With all due respect to Dr Kirkby (RadCom, October 2015), RadCom is not a professional technical journal.

It is a hobbyist journal of the amateur kind.

Now, I fully understand that some people within our hobby of amateur radio continually seek to professionalise it.

G8WRB’s idea that all RadCom articles be ‘peer reviewed’ in much the same manner as ‘professional technical journals’, is proof of that.

If RadCom were to follow G8WRB’s recommendations and then, presumably, only publish articles that would attract the likes of the ‘professional’ technical class, how many people discovering amateur radio for the first time would want to read RadCom?

Very few, I suspect.

——————————————————

David H.E. Coles, G7GZC

Dr Kirby (RadCom November 2015) displays an interesting but critical attitude towards our published journals.

I concur entirely with the reply given by Andy, G4JNT.

My RSGB journal reading is for both pleasure and fun.

It is not for career advancement or peer scrutiny.

Certainly, technical errors must be corrected.

However, professional-type peer review might limit creativity and thus appeal to a broad readership.

Indeed, I go further.

I suggest that specialist peer qualification, while generating useful advice, leads to specialisation.

This might lead to the equivalent of tunnel vision.

RadCom must continue uncensored.

——————————————————

Andrea Choraffa D.phys, G3PKW

I must write to support the comments given by David, G8WRB.

Although now retired from university life I had involvement in peer review vetting.

However, I also agree with the comments made by Andy, G4JNT on behalf of the Tech Forum.

In many cases during my 54 years of being a licenced radio amateur I have met many whose knowledge of a particular subject is very comparable to that of a ‘qualified’ professional.

If any one writes on a subject matter which perhaps included any error, The Last Word post bag would be bombarded and glow in the dark with the correction replies.

Peer review of research papers is a little different in that some of the work is new or unknown.

The PhD student would be interrogated in person in a review committee meeting.

I feel that RSGB has got its balance of checking validity correct.

——————————————————

Dr David Kirkby PhD CEng MIET, G8WRB

Thank you Andy, G4JNT for commenting on my letter about peer review (RadCom, November 2015, page 96).
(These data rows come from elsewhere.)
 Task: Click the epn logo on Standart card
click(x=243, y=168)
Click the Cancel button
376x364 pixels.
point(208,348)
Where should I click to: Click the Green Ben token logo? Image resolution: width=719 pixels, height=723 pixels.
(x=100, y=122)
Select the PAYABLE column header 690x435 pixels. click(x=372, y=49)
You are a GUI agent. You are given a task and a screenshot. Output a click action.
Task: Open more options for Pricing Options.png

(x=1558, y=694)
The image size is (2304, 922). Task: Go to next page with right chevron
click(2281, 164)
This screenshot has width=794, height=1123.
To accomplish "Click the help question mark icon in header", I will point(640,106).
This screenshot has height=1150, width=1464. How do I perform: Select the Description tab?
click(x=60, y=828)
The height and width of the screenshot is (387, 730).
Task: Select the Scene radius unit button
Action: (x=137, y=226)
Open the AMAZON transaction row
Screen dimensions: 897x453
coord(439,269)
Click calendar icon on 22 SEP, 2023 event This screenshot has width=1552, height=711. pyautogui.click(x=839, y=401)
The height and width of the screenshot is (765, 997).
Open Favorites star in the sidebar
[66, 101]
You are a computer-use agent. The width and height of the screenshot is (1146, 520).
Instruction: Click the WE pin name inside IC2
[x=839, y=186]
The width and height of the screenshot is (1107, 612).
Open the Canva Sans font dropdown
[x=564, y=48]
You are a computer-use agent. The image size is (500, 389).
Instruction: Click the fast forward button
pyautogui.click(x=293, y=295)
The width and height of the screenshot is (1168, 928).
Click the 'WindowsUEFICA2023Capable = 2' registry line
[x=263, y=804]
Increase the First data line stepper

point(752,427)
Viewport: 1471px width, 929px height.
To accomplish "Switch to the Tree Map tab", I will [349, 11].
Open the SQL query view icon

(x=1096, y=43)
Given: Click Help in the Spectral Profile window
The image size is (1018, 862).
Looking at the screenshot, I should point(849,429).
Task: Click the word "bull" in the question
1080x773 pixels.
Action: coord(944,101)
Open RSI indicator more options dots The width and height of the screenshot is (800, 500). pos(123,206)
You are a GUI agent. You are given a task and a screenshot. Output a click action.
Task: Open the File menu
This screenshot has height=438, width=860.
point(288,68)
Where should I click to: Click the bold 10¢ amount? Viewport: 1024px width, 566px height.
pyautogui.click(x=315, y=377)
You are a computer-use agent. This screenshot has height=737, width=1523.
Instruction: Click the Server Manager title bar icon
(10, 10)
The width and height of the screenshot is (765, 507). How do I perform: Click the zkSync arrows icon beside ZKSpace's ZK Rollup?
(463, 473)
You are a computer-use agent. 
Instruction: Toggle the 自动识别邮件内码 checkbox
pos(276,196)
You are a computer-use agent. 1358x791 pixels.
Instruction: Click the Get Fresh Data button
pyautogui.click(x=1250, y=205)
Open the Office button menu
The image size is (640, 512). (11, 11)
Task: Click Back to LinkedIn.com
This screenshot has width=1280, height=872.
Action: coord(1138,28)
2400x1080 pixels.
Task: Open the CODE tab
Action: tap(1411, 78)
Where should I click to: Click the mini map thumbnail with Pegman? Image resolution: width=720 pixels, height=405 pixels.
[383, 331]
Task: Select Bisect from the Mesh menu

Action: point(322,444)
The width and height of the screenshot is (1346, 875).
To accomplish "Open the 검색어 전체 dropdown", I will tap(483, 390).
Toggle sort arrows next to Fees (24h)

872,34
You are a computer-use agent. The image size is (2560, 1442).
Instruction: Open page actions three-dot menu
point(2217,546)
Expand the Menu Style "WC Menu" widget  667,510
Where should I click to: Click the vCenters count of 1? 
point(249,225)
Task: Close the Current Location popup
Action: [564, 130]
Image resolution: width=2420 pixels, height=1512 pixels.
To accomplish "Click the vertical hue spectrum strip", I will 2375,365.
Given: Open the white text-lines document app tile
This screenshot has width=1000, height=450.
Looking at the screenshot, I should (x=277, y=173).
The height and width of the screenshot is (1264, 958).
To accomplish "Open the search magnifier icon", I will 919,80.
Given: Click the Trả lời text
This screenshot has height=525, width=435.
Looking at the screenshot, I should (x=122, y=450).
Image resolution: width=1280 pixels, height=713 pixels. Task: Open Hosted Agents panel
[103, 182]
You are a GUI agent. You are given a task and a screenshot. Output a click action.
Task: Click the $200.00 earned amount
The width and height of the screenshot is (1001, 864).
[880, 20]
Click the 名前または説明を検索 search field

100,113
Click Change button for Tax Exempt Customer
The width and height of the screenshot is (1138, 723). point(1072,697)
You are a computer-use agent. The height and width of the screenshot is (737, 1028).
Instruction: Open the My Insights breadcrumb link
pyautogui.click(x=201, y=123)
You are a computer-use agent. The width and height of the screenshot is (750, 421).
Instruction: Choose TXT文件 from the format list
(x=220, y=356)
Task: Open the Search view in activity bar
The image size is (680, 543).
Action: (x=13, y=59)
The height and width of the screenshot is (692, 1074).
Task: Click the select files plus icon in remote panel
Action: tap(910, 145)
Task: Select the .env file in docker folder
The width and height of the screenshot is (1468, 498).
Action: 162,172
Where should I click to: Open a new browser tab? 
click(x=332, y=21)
I appreciate that RadCom articles will often have to be simplified in a manner inappropriate for professional journals.

But many of the errors in RadCom are of a very basic nature, so I can only conclude the current review process described by G4JNT is working poorly.

Measurement errors are a subject of GCSE science classes, studied by children between the ages of 14 and 16.

But neither the reviewers of the Watson VAA-1 antenna analyser (October 2015), or MFJ-226 impedance analyser (November 2015) commented that there are no figures for measurement errors provided by the manufacturers.

Neither did either author attempt to measure the errors, which could have been done with a few cheap components—namely inductors, resistors and capacitors.

There are plenty of photos, but nothing written about the accuracy.

The article about wind and ice on antennas (June 2012) was written by authors that believed force was measured in kg and pressure in kg/square metre.

The subjects of heat conduction and radiation are both covered in GCSE level physics, yet confusion on these subjects did occur in the recent article on EM radiation, as pointed out by both myself and SA6BID/G7LSZ.

That error was more subtle, and unlikely to have been detected by a child, but probably would have spotted by peer review.